Contacts:
Sarah Goodwin

Kathi Ovnic
Holly Korschun
June 18, 1998
NATIONAL INTERVENTION STUDY SHOWS BEHAVIORAL CHANGES ARE POSSIBLE IN THOSE AT HIGHEST RISK FOR HIV


Sexual behaviors that place individuals at high risk for contracting HIV and AIDS can be voluntarily and significantly modified, even in underserved, lower socioeconomic groups, through the use of an intervention that includes group education, role playing, communications skills, motivation and goal setting, according to results from a nationwide study published in the June 19 Science.

The National Institute of Mental Health (NIMH) Multisite HIV Prevention Trial - the largest, controlled, HIV behavioral intervention study ever conducted in the United States - enrolled 3,706 African American and Hispanic men and women in 37 inner-city STD and public primary healthcare clinics. Emory University, as one of seven participating sites nationwide, enrolled 630 individuals in the study from 1994 to 1996. Other study sites included Columbia University, Rutgers University, The Johns Hopkins University, the Medical College of Wisconsin, UCLA, and UC-Irvine.

According to Colleen DiIorio, Ph.D., professor of behavioral sciences and health education at Emory University's Rollins School of Public Health and principal investigator for the Emory arm of the study, participants were educated about HIV and behavioral risk factors through activities that explored the myths and realities of HIV, role-playing communications skills that might encourage partners to use condoms or to abstain from sex, and demonstrations of correct condom use.

Participants were given wallet reminder cards to prompt them in putting their new skills into practice. They were encouraged each week to set both short-term and long-term goals to decrease their risky behaviors.

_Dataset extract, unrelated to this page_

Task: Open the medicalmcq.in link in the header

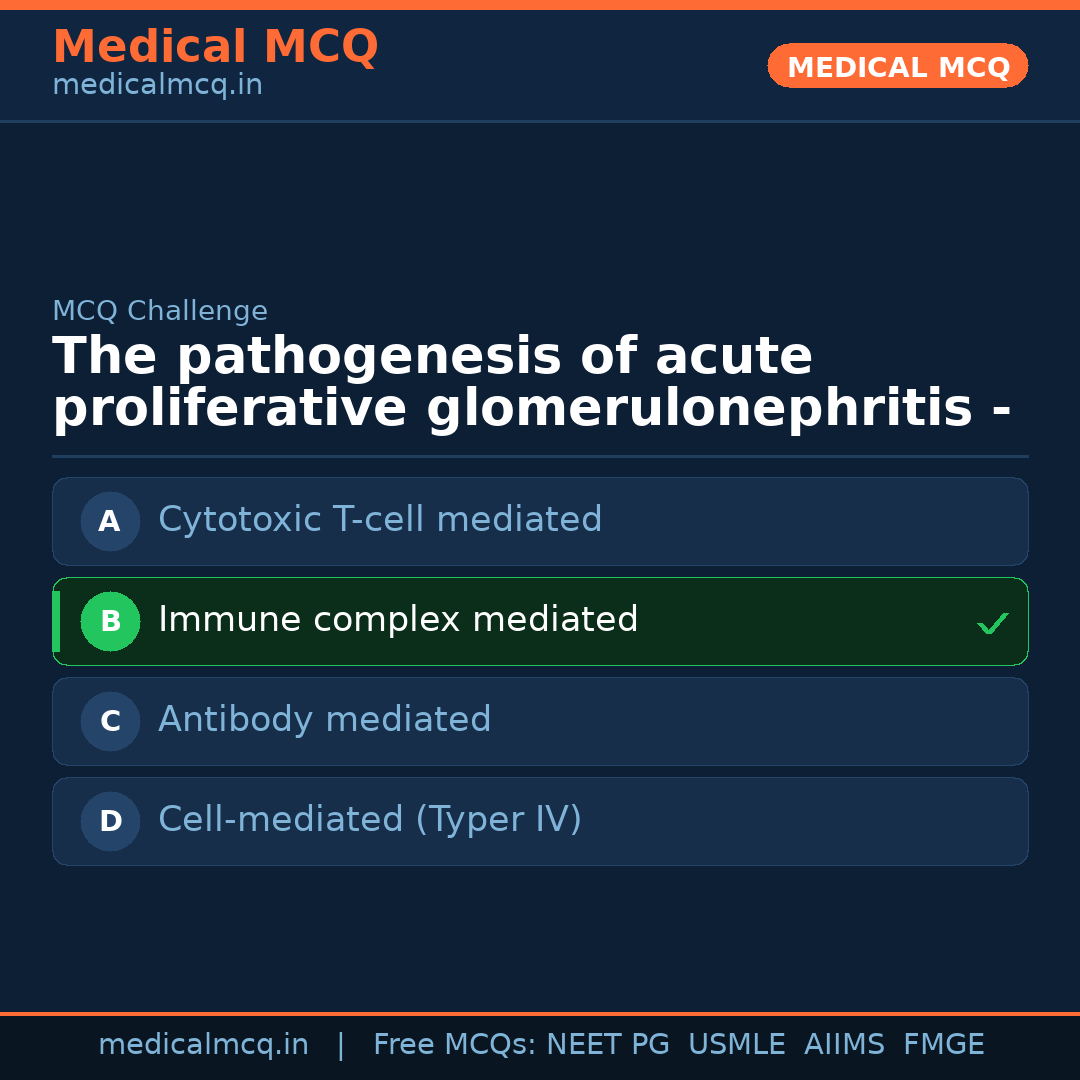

The investigators conducted seven intervention sessions of 90 minutes to two hours each in groups of 8 to 10 participants over a three-week period. Participants assigned to a control group attended a one-hour AIDS education session that included a videotape and a question-and-answer period. The effectiveness of the intervention was measured using self-reported data in interviews at three, six and 12 months following the intervention, as well as through a review of participants' charts for STD infections and through blood tests to detect chlamydia and gonorrhea. Self-reported data included the number of unprotected sex acts, condom use and sexual abstinence.

During the 12-month follow-up period, gonorrhea incidence among men in the study group was half that of men in the control group. In addition, study group individuals reported fewer unprotected sex acts, had higher levels of condom use, were more likely to use condoms consistently and reported significantly fewer STD symptoms. Study participants who attended the most sessions had the greatest change in behavior.

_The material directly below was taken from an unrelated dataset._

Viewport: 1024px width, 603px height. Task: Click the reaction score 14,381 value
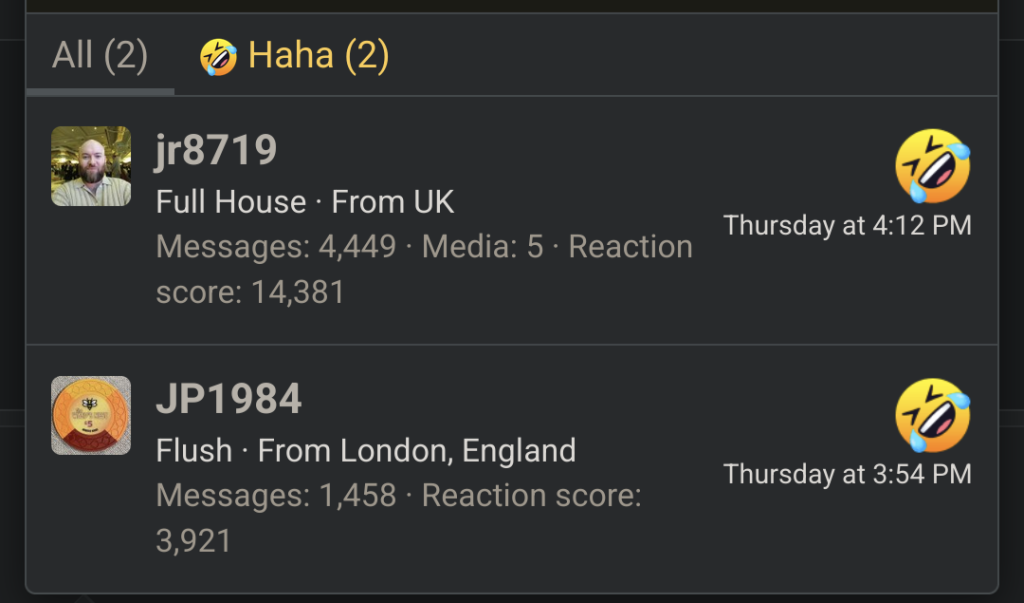(296, 293)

Eligibility for the study included having engaged in unprotected sex within the past 90 days and having at least one of the following during the past 90 days: sex with a new partner; more than one sexual partner; an STD; sex with a partner known to have other sexual partners; sex with an injection drug user, or sex with a person infected with HIV. Seventy-four percent of participants were African American and 25 percent were Hispanic.

"Although condom use was a major topic in the interventions," explains Dr. DiIorio, "we also talked about not having sex, reducing the number of partners or having sex only within a monogamous, committed relationship with a disease-free partner. Many people in our intervention groups reported limiting or eliminating sex during the period following the intervention and increasing their use of condoms," she said.

"This study demonstrates that we can approach and encourage people who are considered at highest risk for HIV to change their behaviors by committing to using condoms, or to not having sex, or to limiting their number of partners. Men and women really enjoyed participating in our groups and demonstrated significant behavioral change.

"This is important, because in order to control the AIDS epidemic right now we have to encourage people to adopt safe behaviors," said Dr. DiIorio. "We showed as researchers that our intervention worked in changing behaviors in groups of people at greatest risk. Our next step will be to test the results over a longer term and to take the intervention to the community and make it available to STD clinics, county health departments and other organizations that serve people in areas with high rates of HIV."